How to drop the “Quarantine 15” FAST!
How to drop the Quarantine 15 Fast:
Stress, isolation, & an over-abundance of snacky-snacks within arms reach all day, every day was the imperfect combo that caused many of us to become a little fluffier than we were prior to Covid-19’s appearance. Adding unwanted pounds creates even more frustration, self-loathing, lack of energy, health problems and we DO NOT want any more health problems! So, what is a pandemic-era person to do to come out stronger than before — and fast?! Well, I plan to give you the solutions that have helped many during this time to get into the best shape of their life, which is the best insurance plan against any punk viruses floating around anyhow. So, let’s get to it, & not waste a minute longer, shall we?
There are 5 things you can do starting this week to turn it all around asap.
#1 Gain clarity. Before you dive into any new goal unprepared, you need to get very clear on a couple of things to ensure your LONG-TERM success, instead of running out of steam or getting distracted after just a few days or weeks in. You’ve got to write down where you are right now. Get your starting weight, measurements, energy & happiness level written down. Take front, back & side photos to track your progress. Jot down your goal for each of those categories (which is, where you want to be,) give it a deadline and then think of a reward for yourself you can set your sites on while you’re working toward your goal; like a new outfit, trip, night out or etc. Get those details figured out so it’s real & clear and not just a fuzzy idea. Lastly, determine why you want this at a deeper level. Think about why you want to lose the weight, why you want more energy & better health. Put the goal, the reward & the why somewhere you will see them daily. It needs to inspire you just thinking about it.
#2 Next, you need to determine what exercise & nutrition plan you want to commit to long-term, even when it doesn’t work out some days, a plan you won’t give up on, but will keep starting fresh every day. Something you can see yourself doing for the rest of your life, because that is where the real transformation happens, when you can become & STAY the healthiest version of yourself through the many ups & downs of life.
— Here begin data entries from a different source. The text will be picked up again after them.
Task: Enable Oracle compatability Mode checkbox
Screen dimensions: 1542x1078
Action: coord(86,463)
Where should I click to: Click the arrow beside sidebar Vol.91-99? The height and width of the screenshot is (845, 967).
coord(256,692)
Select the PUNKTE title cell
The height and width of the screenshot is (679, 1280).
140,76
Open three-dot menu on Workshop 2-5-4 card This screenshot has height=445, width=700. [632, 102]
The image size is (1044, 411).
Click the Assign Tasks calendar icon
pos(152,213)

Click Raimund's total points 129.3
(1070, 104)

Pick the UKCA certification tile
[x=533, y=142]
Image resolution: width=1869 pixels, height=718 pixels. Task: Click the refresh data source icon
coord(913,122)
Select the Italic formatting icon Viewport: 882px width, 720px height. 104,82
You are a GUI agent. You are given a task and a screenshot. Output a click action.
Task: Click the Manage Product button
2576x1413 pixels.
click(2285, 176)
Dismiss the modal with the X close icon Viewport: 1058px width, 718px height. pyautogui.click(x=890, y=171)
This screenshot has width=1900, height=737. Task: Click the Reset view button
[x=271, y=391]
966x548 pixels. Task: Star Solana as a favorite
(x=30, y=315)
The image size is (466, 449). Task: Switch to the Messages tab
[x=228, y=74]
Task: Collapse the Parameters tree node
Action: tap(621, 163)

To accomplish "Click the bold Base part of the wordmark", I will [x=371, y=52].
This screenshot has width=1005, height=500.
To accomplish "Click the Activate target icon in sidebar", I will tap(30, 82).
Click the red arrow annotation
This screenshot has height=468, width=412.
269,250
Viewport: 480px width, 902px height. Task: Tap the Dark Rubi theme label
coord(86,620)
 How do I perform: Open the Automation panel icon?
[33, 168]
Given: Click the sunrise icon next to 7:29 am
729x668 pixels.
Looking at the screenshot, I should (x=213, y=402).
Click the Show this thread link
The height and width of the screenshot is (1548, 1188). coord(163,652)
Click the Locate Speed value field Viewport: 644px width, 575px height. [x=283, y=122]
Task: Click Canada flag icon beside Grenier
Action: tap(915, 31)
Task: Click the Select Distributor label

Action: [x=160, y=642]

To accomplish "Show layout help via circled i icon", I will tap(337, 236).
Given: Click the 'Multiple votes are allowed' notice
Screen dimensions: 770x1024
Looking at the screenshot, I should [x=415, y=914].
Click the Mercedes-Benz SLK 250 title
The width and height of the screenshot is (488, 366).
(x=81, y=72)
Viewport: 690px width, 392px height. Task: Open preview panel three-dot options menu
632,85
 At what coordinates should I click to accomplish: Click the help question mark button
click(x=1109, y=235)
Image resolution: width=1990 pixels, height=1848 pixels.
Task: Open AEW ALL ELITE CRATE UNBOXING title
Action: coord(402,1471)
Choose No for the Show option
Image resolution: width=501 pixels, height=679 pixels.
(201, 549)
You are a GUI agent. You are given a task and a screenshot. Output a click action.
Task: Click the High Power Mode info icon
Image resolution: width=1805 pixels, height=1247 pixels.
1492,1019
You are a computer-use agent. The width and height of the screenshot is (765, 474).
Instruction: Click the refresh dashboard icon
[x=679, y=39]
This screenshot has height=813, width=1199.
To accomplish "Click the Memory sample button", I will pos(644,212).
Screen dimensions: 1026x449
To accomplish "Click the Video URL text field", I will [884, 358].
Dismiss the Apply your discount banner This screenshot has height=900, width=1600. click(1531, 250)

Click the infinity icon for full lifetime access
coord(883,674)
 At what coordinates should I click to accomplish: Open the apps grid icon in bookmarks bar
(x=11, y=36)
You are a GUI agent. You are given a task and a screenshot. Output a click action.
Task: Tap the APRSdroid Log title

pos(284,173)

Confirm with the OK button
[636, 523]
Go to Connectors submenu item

#3. Plan out your schedule & location. Before you start, you will also need to plan when & where you’ll workout and meal plan. It needs to be a set time on the calendar, just like a doctor’s appointment, or you will be at high risk of skipping workouts and eating fast food. Will you workout early in the morning, on your lunch hour or in the evening? How long will you work out and what exercise plan will it be. Will you plan your meals for the week and grocery shop on Saturdays, for example, or on another day? Getting clear on all this is so critical, or it may not happen at all if you are left to living a reactive lifestyle, rather than proactive. Take control of your day in advance for best results. This is what makes the difference between those that see success & those that don’t.
#4. Drink more water, eat more veggies & cut the sugar/processed foods/refined carbs. Try to get in half of your body weight in ounces of water per day. It will make a big difference fast for flushing your body of toxins, clearing up your skin & giving you more energy and helping you to feel full longer. High fiber veggies serve the same purpose. Just following these basics alone most days of the week can make a significant difference quickly. Fads are only short-term, & we don’t want you back to square one in a few months!
#5. Make it fun! Studies show that the odds of long-term success greatly increase if you have support & accountability. So, consider doing this with a group that share the same goals as you! Either online or in person. Have fun. If you work out at home, add some décor to the space to make it one you look forward to being in. Create an awesome music playlist, get your favorite workout gear ready to go & choose meals in advance you can really relish. Eating healthy does not have to taste disgusting. Make this new effort something you can look forward to this time, because it can & should be exciting. Yes, some days you will not feel like it. That’s normal and should be anticipated, however, you will need to reach down deeper those days to remind yourself of your why and strengthen your discipline muscle when motivation is lacking. On those days, “Just do it!” as Nike would say. You’ll feel better after you do, and will have that lesson to lean on for the next time. The more days that consistently start to add up, the closer you are to developing a new habit that will simply become part of your new healthier, happier identity, and that is truly where the blessing resides.
Michele Rohde is a mom to 2 sweet girls, Lexi & Kelsey & has been married to her high school sweetheart, Rocky for 20 yrs. Her passion as a Financial Advisor & Lifestyle Coach is to help people learn how to “Design a Life You LOVE!” ™ by improving lives in the areas of faith, finance, fitness, fun & freedom.